PROVIDED ENTRIES:
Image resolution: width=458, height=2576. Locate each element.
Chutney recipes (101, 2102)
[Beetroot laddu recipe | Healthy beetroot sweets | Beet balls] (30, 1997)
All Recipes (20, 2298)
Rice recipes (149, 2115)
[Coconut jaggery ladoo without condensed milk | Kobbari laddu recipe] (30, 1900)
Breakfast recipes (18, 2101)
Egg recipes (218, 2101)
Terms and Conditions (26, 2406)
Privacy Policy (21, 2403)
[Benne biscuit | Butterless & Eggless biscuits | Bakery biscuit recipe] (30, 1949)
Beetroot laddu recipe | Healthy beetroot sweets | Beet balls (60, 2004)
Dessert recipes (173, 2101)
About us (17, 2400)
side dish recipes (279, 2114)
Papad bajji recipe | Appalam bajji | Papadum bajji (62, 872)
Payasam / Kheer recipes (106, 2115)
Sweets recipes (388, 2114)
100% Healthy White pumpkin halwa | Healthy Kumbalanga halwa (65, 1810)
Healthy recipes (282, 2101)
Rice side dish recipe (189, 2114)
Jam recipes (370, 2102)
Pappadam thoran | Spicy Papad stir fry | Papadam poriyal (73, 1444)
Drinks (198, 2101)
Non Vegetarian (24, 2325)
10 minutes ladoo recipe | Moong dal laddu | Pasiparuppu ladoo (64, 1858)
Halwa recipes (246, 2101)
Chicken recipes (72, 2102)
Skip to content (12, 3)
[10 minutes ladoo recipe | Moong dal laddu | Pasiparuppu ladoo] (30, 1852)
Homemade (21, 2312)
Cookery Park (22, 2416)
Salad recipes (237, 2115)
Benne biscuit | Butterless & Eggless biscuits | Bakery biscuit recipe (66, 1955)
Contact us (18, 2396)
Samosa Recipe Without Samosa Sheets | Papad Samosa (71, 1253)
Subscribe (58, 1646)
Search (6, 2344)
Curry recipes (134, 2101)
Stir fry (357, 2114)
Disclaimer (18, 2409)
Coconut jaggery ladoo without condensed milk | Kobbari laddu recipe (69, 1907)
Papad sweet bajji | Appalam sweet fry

WORK ITEM:
Look through the entries above, and wherever a line holds the string "bajji", copy it.

WRITTEN REPLY:
Papad bajji recipe | Appalam bajji | Papadum bajji (62, 872)
Papad sweet bajji | Appalam sweet fry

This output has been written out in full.